The Institute for Supply Management's Purchasing Managers Index (PMI) rose this month, reversing a portion of May's precipitous decline. The index had fallen from 60.4 to 53.5 in May, but rose back to 55.3 in June.
"This reversal has alleviated some fears that May's drop indicated a significant slowdown in manufacturing activity," Slaper said. "Inventories grew substantially in June, which is especially significant as they had been reported as contracting the previous month. Manufacturers are still expressing concern over commodities prices and the state of the housing market."
The indicator for the auto sector -- unfilled orders for motor vehicles and parts -- rose in May. The Census Bureau also revised April's figure up, indicating positive movement in the motor vehicles component of the LII.
"June's auto sales were not encouraging, however," Slaper noted. "On a seasonally adjusted annual rate, June's sales fell well short of 12 million units, making June the lowest sales volume month so far this year."
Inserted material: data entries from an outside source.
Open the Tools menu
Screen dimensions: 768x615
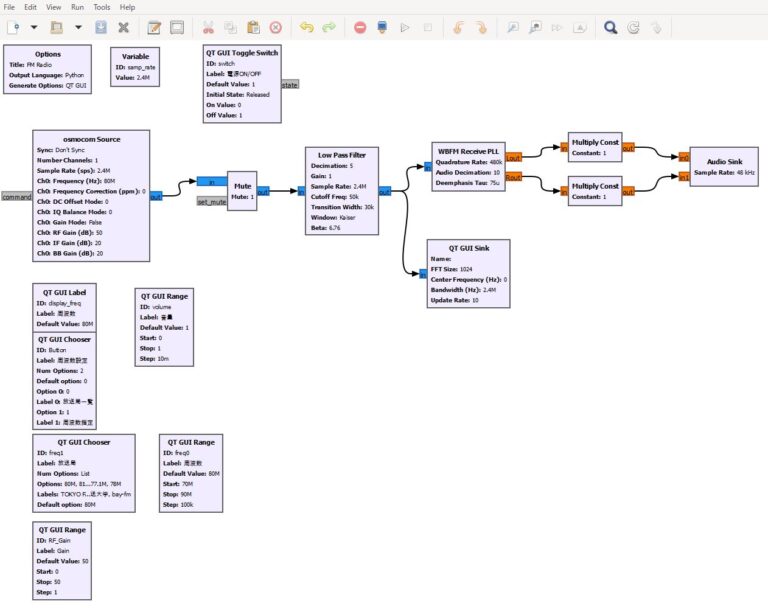pos(102,7)
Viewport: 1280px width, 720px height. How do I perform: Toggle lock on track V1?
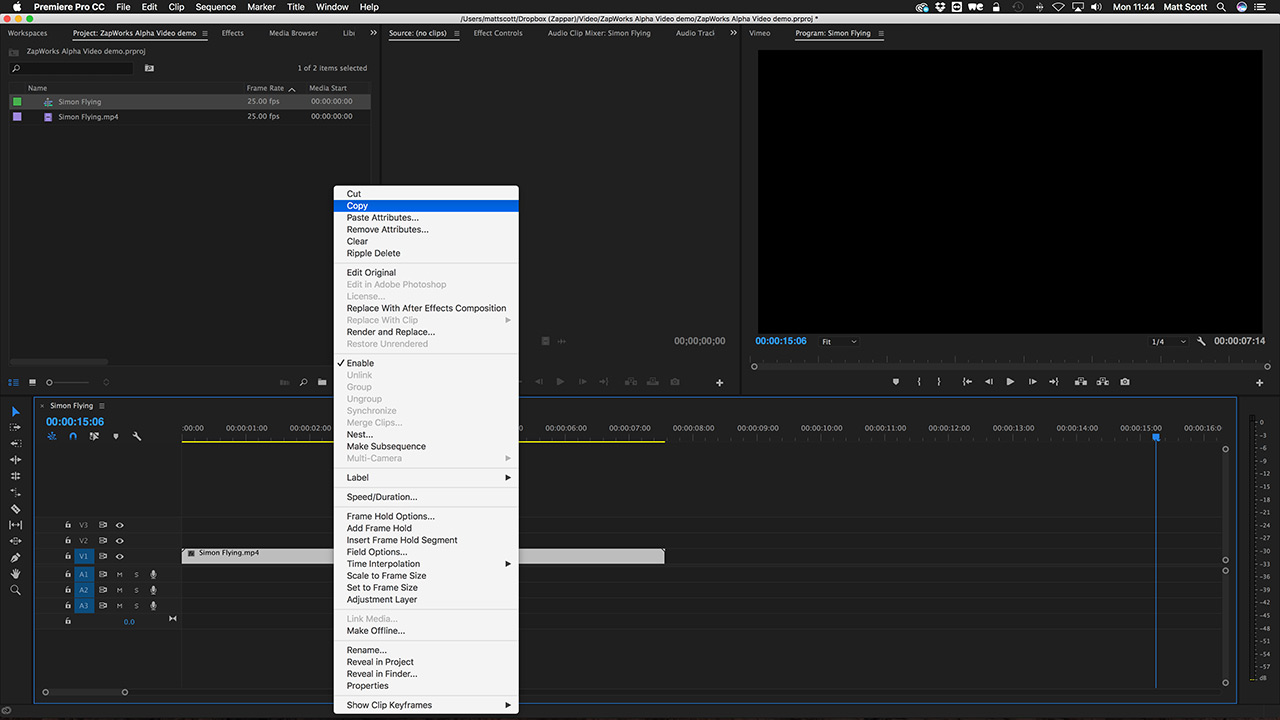point(68,557)
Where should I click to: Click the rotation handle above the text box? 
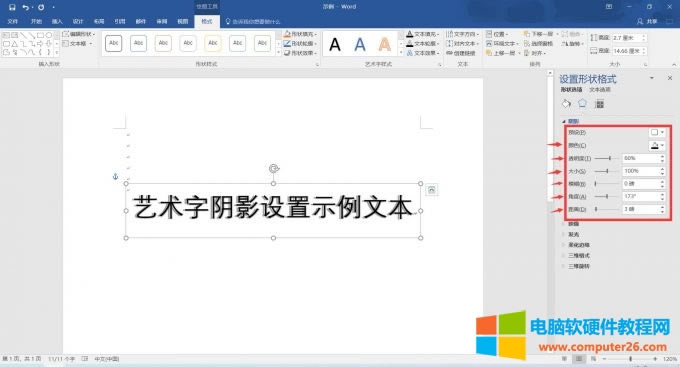pos(273,168)
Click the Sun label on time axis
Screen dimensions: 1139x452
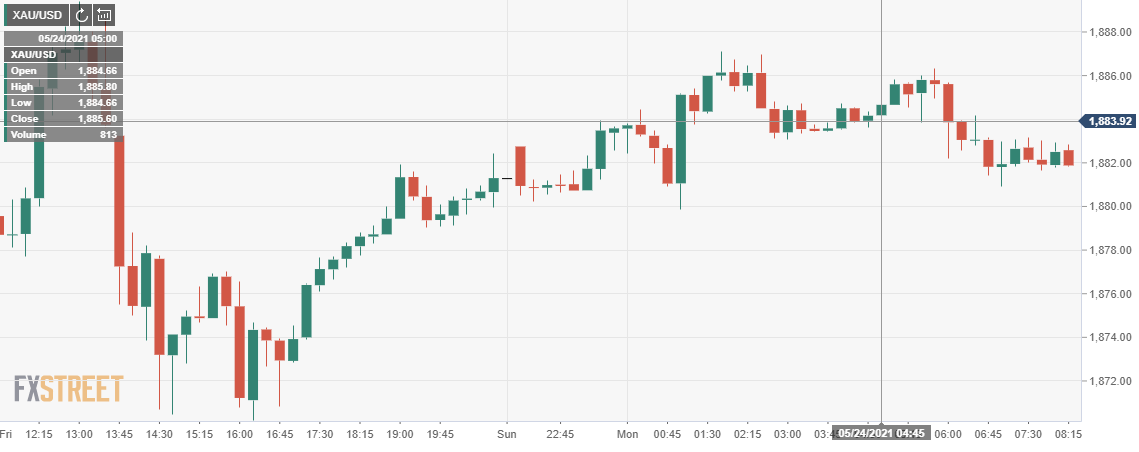507,435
According to CNW Research, auto manufacturers and dealers have responded by increasing their incentives.
June looked a lot like May for the Dow Jones Transportation Average (DJTA), which dropped from 5,470 to 5,424. The 0.8 percent drop in June equaled May's percentage drop. Despite the recent downward pressure, the DJTA is still up 7.9 percent from its January value, a sign that the market still sees the economy on an upward trajectory.
Interest rates on 10-year Treasury notes fell from 3.17 to 3 percent in June, slightly driving down the interest rate spread portion of the LII. Last month, the Consumer Price Index registered a 3.6 percent year-over-year increase. As a result, the real 10-year Treasury interest rate is now negative.
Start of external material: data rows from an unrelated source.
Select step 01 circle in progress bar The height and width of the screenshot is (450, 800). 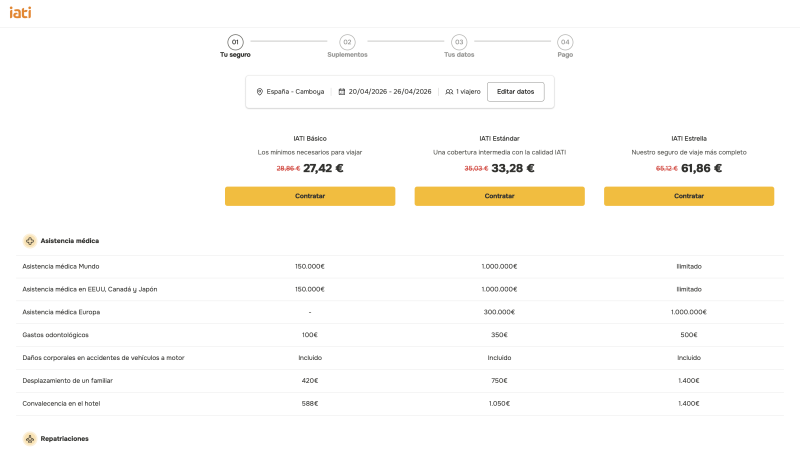(235, 42)
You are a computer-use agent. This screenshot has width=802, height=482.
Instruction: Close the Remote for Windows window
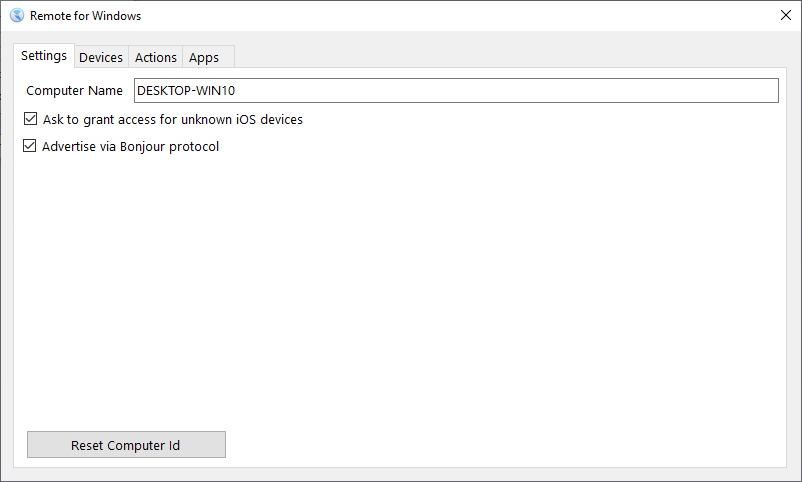(x=784, y=15)
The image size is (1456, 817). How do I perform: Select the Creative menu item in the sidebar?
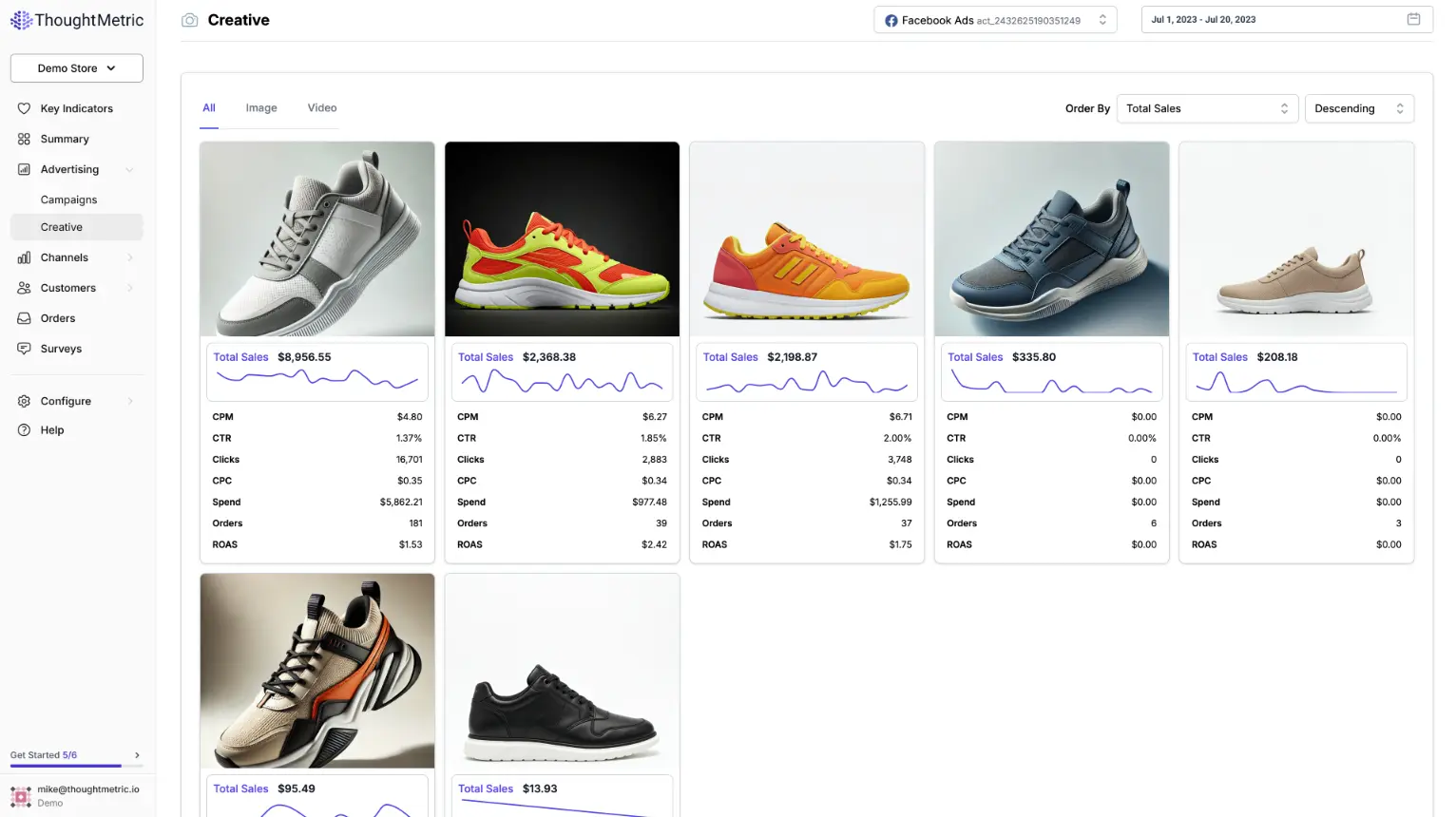tap(62, 227)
Negative real interest rates are frequently cited as one of the causes of the housing bubble that precipitated the financial crisis.
About the Leading Index for Indiana
The LII, developed by the Indiana Business Research Center (www.ibrc.indiana.edu/), is designed to reflect the unique structure of the Indiana economy. It is a predictive tool that signals changes in the direction of the economy several months before the economy has changed. In contrast to economic forecasts, which use sophisticated statistical models to foretell particular levels for a wide variety of economic activities and outcomes in the future, a leading index is a simple construct that indicates a general direction of future economic activity expected in the next five to six months.